Survey: Inability To Close On Time Is Top Reason Loan Officers Leave

If you think the main reason loan officers leave for ‘greener pastures’ is better compensation, you better think again.

A recent survey conducted by Majestic Consulting on behalf of Lenders One shows that the main reason loan officers leave for other companies is that they cannot close loans on time which, in turn, puts stress on their relationships and destroys borrower and referral agent confidence.

In addition, many loan officers say they are inclined to move on once they feel that leadership lacks perspective on new purchase business and/or fails to provide sufficient training or support for pursuing new purchase business.

A third reason is the loan officer's lack of confidence in the lender's response to industry changes.

In fact, productive loan officers are willing to leave higher paying positions to move to a company where management has a firm grasp on fulfillment and business development, the survey finds.

As such, the survey reveals that fulfillment, training and leadership are the keys to retaining high-performing loan officers.

‘The assumption that loan officers always leave for a better compensation structure somewhere else is false,’ says Tom Ward, CEO of Majestic Consulting, in a release. ‘Issues like a short-term missed closing have a phenomenally long-term impact on a loan officer's book of business and can be just as or more important than compensation to a decision to change employment.

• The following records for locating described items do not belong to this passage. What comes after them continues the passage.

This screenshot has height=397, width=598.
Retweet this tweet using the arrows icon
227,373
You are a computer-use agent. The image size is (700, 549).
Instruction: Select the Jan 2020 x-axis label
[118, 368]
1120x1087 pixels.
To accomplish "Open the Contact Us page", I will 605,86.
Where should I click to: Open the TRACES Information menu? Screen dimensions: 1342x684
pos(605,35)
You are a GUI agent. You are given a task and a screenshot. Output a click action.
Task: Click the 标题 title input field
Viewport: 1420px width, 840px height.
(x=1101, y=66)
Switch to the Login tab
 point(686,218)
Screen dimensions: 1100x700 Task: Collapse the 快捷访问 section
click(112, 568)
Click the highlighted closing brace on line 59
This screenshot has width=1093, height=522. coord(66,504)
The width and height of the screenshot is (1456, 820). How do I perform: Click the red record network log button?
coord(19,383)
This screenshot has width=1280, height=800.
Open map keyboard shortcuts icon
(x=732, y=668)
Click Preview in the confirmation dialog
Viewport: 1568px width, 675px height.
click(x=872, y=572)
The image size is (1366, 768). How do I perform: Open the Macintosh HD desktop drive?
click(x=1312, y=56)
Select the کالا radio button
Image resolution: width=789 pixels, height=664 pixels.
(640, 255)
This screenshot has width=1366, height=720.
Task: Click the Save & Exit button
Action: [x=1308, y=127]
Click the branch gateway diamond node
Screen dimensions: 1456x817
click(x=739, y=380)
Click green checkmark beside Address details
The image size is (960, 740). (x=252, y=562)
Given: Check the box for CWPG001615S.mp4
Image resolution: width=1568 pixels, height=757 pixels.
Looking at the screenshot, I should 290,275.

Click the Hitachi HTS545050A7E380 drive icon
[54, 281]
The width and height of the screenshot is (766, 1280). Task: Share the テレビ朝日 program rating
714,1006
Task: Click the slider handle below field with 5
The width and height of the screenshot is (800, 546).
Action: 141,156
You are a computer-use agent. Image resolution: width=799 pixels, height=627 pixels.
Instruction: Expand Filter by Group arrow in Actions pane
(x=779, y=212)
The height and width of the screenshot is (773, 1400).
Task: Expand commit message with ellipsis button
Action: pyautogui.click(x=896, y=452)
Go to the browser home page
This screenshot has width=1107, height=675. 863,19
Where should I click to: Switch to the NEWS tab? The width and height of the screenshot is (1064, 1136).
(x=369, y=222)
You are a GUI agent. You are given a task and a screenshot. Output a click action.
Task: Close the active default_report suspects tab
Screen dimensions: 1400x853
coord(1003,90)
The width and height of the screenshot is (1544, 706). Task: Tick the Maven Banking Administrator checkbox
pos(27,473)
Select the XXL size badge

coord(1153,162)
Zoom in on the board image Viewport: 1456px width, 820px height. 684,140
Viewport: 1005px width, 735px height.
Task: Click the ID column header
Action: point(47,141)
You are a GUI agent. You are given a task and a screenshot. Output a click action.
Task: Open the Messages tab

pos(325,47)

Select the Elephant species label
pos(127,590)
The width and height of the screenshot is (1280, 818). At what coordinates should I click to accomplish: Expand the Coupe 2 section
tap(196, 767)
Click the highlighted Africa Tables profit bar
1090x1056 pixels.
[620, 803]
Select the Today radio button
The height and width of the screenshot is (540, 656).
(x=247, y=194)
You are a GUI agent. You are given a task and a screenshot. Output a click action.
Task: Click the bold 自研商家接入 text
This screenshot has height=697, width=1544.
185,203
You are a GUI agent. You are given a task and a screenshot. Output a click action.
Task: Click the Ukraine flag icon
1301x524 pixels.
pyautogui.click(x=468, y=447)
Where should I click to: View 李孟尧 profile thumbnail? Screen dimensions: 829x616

‘The shift from a less time-sensitive refi, to an intricately coordinated purchase transaction exposes a lot of inefficiency in the process,’ Ward adds. ‘Now there is a real deadline: the 'I have a borrower with their belongings in a truck and nowhere to go' deadline. If you miss that deadline, that borrower is unlikely to come back, and that Realtor is unlikely to refer again.’

Jeff McGuiness, CEO of Lenders One, points out that a high turnover of loan officers can be a bad thing for lenders, as it erodes customer confidence.

‘This survey highlights the importance leaders must place on both the manufacturing process and their service teams so that both are in synch,’ McGuiness says in a press release. ‘Production efficiency and quality are directly related to sales and service efficiency and quality, regardless of the market cycle. A holistic approach is crucial to ensure stability and reduce disruptive turnover in the long run.’

The survey also found that it takes almost seven months from the time a loan officer decides to leave a company and when it actually happens.

‘That's a remarkable amount of loyalty,’ Ward says. ‘What's more, we found that the company that may initially start loan officers thinking about leaving is not usually the company they end up joining.’